Whew, this is done we can  make a step forward.

\subsection{Making graphs}
I haven't answered on question yet:
\begin{quote}
	Is the definition usable? Can we represent every graph in alga's representation ?
\end{quote}

Let's try to answer this \emph{important} question. As said, graphs are (almost all the time) defined as a pair $V$ of vertices and $E \subseteq V \times V$ a set of edges. So to prove that we can represents any graph, we need to define a function \verb|create :: [a] -> [(a,a)] -> Graph a| that create a graph from this standard representation.

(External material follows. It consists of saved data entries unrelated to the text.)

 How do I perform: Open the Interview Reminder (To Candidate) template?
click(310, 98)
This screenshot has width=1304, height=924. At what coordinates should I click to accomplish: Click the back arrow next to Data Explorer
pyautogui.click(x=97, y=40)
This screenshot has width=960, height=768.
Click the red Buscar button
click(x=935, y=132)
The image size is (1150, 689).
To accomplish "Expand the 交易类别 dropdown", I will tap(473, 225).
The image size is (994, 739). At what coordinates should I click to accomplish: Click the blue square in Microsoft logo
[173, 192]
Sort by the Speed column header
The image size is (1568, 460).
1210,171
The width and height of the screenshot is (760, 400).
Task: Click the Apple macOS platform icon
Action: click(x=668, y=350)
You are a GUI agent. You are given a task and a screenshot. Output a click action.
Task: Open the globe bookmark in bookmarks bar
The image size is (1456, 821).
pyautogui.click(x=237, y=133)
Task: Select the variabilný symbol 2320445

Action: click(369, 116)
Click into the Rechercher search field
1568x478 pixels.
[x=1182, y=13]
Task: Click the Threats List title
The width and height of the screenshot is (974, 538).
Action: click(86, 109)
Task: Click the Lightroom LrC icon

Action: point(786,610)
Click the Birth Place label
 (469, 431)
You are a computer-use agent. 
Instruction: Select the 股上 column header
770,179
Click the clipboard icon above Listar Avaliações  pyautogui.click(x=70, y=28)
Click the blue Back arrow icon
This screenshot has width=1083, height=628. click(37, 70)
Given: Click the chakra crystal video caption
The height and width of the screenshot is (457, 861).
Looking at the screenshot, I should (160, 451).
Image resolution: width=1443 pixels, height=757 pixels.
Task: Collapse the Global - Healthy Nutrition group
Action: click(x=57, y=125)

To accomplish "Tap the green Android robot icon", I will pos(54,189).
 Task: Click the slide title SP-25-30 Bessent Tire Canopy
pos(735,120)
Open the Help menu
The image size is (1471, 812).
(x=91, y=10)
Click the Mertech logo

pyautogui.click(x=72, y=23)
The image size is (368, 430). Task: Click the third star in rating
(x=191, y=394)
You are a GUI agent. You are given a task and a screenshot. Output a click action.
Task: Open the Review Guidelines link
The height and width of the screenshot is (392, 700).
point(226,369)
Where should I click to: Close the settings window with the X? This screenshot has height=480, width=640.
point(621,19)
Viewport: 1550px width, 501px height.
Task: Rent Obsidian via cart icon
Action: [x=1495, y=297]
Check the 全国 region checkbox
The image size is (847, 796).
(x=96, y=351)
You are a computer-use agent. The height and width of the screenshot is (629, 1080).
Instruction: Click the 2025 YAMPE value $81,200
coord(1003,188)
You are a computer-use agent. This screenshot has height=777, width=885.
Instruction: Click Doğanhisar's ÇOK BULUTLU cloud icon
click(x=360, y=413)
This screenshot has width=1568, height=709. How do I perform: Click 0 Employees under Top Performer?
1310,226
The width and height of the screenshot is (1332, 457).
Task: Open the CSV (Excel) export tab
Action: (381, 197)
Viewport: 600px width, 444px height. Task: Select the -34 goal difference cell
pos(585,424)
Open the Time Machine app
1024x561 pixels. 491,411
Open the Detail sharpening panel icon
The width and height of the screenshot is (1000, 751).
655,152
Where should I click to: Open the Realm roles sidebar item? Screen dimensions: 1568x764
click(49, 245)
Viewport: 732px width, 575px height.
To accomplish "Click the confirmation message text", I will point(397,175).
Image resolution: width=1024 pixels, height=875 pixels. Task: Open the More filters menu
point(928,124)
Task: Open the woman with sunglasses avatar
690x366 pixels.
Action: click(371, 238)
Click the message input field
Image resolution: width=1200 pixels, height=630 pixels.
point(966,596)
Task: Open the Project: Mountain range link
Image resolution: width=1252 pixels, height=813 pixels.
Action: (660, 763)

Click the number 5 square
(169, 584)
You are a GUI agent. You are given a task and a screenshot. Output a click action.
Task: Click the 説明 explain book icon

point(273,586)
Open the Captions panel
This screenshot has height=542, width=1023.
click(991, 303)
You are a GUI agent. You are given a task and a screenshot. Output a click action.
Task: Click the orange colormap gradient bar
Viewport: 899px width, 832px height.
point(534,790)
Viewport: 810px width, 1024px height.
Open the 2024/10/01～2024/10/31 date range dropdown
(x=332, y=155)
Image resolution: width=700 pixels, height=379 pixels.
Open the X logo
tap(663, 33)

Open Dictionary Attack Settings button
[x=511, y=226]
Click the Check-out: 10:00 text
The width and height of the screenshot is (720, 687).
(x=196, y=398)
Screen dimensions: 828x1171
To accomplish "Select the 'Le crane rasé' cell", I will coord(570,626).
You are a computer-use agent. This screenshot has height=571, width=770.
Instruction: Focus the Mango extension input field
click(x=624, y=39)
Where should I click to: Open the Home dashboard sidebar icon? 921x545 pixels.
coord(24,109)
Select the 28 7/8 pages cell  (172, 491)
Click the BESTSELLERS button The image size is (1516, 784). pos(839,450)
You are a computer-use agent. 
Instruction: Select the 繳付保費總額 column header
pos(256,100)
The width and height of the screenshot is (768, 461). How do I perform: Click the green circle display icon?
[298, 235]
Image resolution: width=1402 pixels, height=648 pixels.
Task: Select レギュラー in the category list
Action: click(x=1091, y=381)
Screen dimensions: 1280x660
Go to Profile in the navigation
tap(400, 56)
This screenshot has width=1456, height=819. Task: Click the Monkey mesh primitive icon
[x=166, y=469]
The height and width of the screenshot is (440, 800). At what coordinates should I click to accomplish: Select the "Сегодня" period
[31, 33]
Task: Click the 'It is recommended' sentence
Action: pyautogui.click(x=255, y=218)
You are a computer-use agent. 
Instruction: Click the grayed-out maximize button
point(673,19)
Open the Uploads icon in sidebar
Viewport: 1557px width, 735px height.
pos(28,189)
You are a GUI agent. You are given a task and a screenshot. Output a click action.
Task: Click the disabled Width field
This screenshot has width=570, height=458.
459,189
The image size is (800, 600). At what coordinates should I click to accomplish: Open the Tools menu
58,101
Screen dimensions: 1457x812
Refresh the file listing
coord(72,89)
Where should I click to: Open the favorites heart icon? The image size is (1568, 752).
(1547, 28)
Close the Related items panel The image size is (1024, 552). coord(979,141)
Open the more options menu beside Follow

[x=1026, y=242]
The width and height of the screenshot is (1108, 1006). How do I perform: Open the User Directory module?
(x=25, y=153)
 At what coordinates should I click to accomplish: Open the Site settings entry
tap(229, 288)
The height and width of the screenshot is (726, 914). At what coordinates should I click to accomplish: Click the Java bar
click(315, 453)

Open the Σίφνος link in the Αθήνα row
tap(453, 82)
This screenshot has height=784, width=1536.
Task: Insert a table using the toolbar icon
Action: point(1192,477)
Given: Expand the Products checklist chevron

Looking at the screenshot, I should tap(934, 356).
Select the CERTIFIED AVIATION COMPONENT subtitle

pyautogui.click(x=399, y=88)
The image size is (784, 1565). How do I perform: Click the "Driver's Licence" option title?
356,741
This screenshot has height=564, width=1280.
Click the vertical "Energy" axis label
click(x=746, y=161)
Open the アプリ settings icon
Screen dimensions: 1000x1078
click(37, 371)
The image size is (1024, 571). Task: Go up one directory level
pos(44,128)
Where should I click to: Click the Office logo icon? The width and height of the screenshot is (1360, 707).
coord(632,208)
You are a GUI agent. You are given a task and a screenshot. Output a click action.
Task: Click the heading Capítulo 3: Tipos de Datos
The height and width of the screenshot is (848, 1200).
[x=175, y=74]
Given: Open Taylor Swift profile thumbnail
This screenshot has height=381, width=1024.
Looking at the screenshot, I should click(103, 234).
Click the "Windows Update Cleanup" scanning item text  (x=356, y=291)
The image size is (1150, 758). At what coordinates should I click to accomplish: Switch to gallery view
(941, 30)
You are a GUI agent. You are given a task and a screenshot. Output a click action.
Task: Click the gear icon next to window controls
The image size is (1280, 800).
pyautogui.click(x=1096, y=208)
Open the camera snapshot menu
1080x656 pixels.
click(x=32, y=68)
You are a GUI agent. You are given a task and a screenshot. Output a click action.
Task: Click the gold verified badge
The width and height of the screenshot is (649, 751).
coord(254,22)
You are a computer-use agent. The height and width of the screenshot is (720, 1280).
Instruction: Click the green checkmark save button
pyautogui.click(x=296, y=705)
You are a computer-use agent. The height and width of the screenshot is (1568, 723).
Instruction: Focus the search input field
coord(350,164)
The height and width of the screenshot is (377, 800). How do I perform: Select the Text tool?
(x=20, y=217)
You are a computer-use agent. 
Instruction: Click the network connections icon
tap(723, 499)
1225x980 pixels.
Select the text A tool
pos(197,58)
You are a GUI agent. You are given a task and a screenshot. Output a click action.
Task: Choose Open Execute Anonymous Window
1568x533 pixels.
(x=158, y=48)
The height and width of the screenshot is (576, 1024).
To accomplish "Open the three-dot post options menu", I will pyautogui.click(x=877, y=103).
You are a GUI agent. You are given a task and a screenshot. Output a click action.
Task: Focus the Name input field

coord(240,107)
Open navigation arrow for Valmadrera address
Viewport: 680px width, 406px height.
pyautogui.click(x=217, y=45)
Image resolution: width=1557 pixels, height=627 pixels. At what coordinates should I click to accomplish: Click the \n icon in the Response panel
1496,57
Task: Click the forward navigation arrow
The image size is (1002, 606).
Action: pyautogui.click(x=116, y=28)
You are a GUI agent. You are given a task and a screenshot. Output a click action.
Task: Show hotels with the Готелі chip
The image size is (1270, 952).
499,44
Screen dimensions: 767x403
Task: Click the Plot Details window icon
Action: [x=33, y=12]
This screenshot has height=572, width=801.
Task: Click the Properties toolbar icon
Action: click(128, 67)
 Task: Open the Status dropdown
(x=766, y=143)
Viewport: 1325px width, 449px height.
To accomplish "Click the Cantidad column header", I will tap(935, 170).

Let us forget about the edges: we are first going to make \verb|vertices :: [a] -> Graph a| that transform a list of vertices into a \verb|Graph| containing all the single vertices. It looks like we are going to \verb|fold| a list

\begin{lstlisting}[language=Haskell, frame=single]
vertices :: [a] -> Graph a
vertices = foldr (\v g -> Overlay (Vertex v) g) Empty
\end{lstlisting}

Any idea how to do \verb|edges :: [(a,a)] -> Graph a|? The same way, obviously:

\begin{lstlisting}[language=Haskell, frame=single]
edges :: [(a,a)] -> Graph a
edges = foldr
  (\(x,y) g -> Overlay (Connect (Vertex x) (Vertex y)) g)
  Empty
\end{lstlisting}

And so, what can be our \verb|create :: [a] -> [(a,a)] -> Graph a|? Simply:
\begin{lstlisting}[language=Haskell, frame=single]
create :: [a] -> [(a,a)] -> Graph a
create v e = Overlay (vertices v) (edges e)
\end{lstlisting}

So we have defined the desired function, thus we can safely use the alga's definition!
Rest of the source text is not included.